A Country Built of Sound

Dark Music Days in Reykjavík offered everything from Bára Gísladóttir’s orchestral darkness to noise, seaweed and quiet song in Harpa – in a music scene where community matters as much as the export adventure.

© Sunna Ben
ByAndreo Michaelo Mielczarek

Where else would Bára Gísladóttir premiere her new orchestral work DÆGRIN than on the luxury liner of a music house, Harpa – of course, during Dark Music Days, in the middle of þorri, the darkest phase of the year in the old Nordic calendar, where the fourth month of winter begins on a Friday between January 19 and 26? Hardly anywhere.

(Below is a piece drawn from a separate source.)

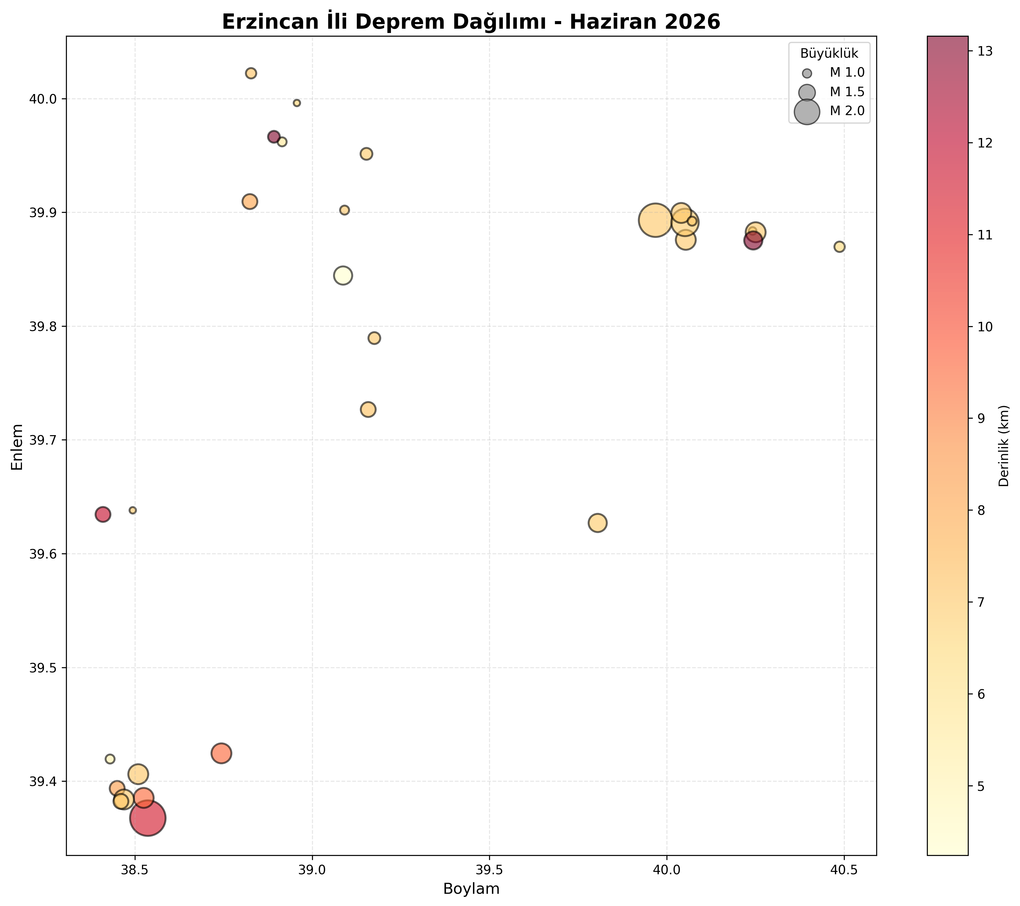Click the M 1.0 legend marker
This screenshot has width=1020, height=906.
tap(807, 73)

Gísladóttir is shaped by this country’s basalt, wind and winter light, and although she is now based in Copenhagen, she has for many become the very sound of Iceland. Of course, the darkness was massive in her new work – deep, vibrating undercurrents – but there were new elements too: the Iceland Symphony Orchestra unfolded a more spacious, panoramic sound field than in her earlier, more compressed works. Screeching violins carved sharp lines through the orchestral mass, while subtle displacements slowly undermined any sense of stability. The piece took on the character of a pent-up hiss: one long, almost immobile tone was held like a strained breath, and around it arose a teeming world of rustling, friction and microscopic string movements. And listen – were there not glimmers of light here and there? Yes, there were. Still, a perfect opening to Dark Music Days.